◆ **WHAT NEEDS TO BE DONE**:
Once the line with "Task: Open the Products menu" is found in the entries below, print it and each following line exactly, stopping after the line with "This screenshot has height=458, width=800."; print nothing else.

◆ **EXERCISE DATA**:
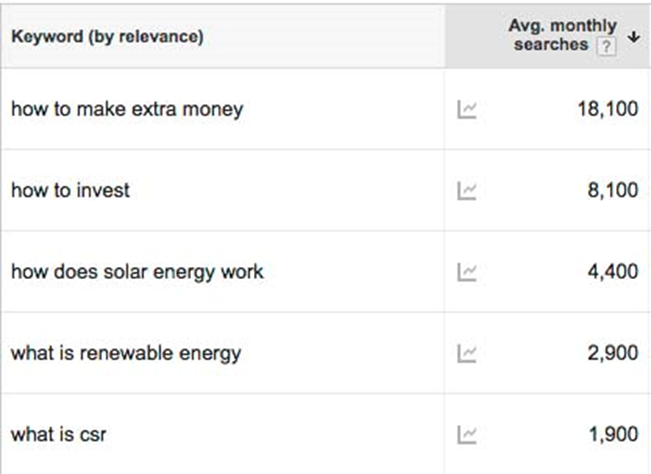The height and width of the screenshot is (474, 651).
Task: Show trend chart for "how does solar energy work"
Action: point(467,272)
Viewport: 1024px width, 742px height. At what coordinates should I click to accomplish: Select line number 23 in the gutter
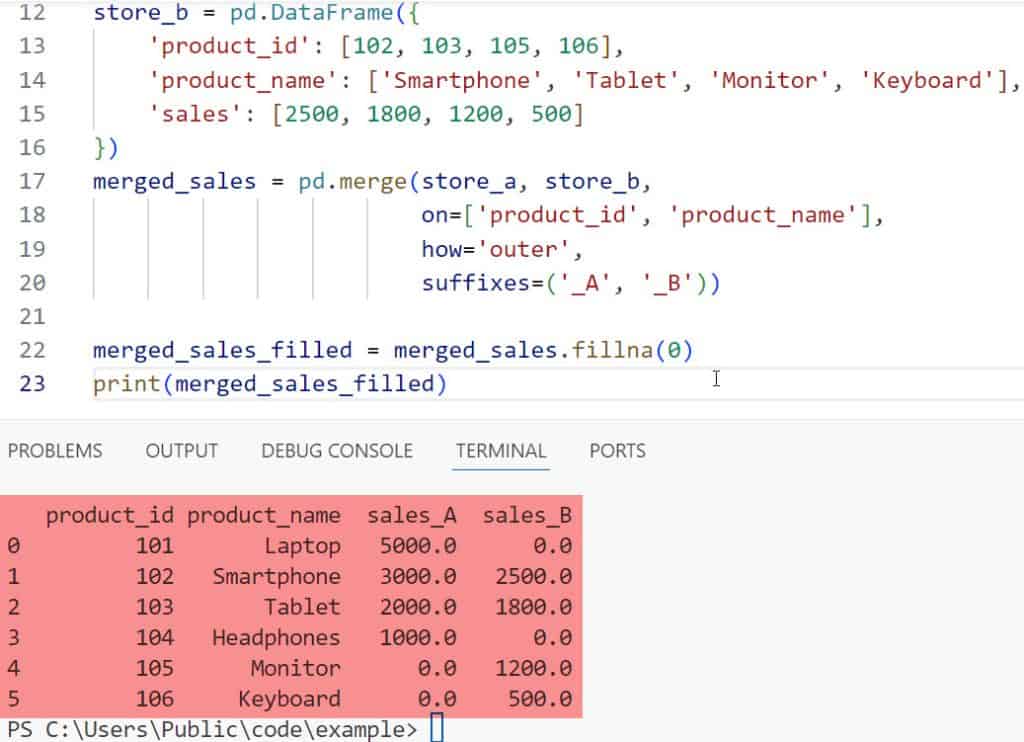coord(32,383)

==

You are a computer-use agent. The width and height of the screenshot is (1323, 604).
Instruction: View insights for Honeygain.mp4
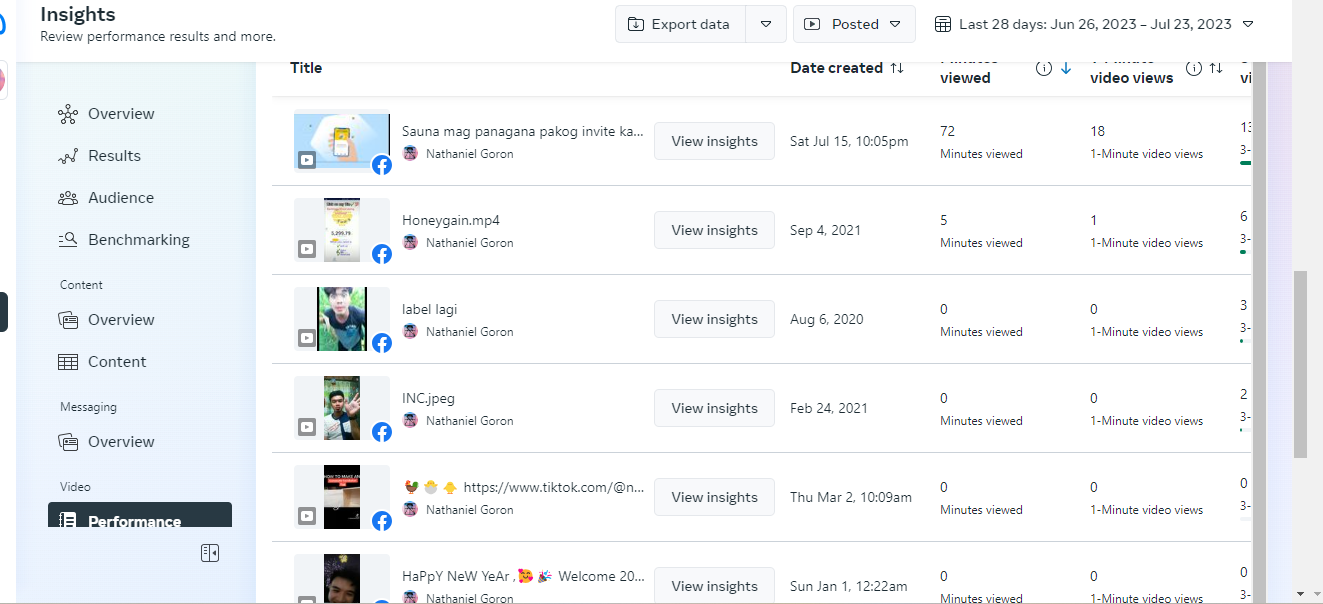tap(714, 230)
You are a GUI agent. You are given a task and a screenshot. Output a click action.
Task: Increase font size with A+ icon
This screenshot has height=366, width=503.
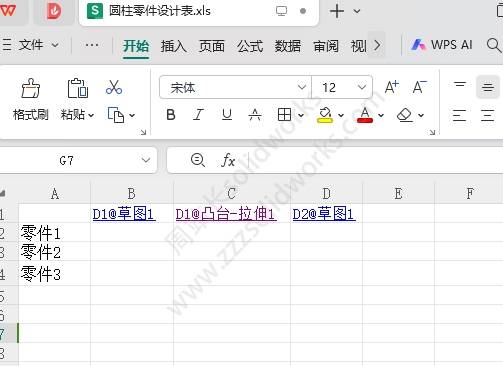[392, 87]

...

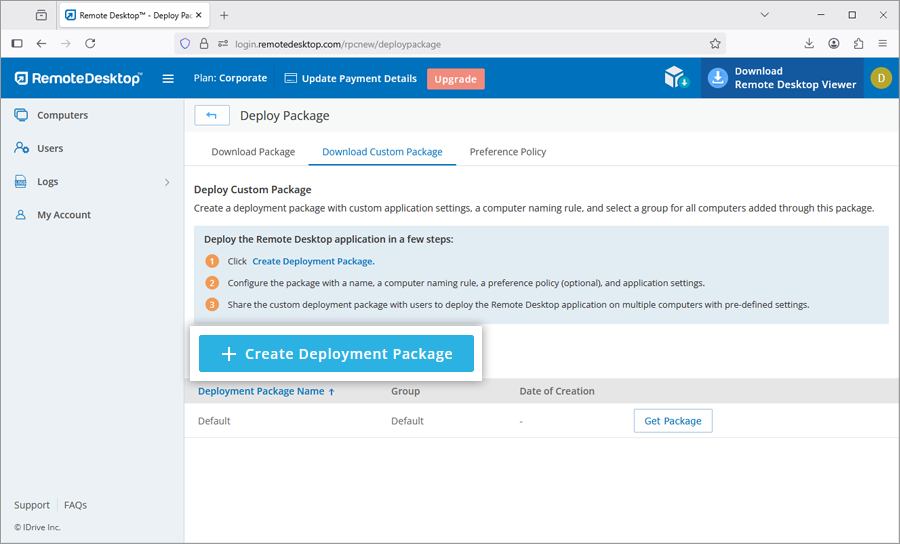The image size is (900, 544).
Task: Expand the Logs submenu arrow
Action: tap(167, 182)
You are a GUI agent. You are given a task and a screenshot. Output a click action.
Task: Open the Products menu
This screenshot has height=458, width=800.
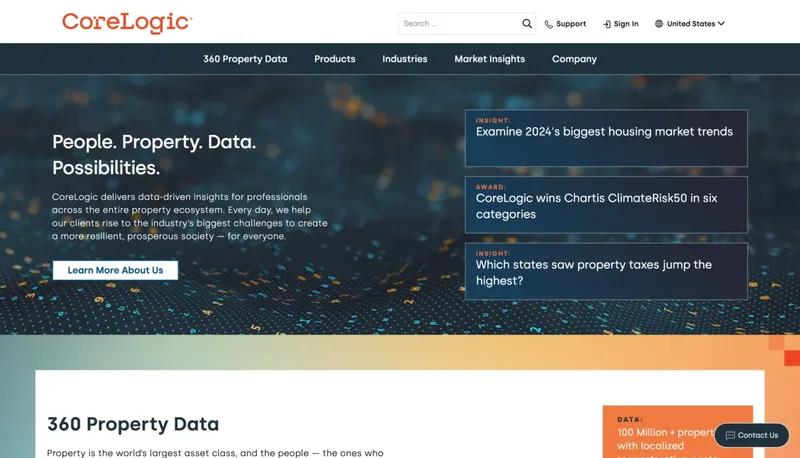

◆ **WRITTEN SOLUTION**:
Task: Open the Products menu
This screenshot has height=458, width=800.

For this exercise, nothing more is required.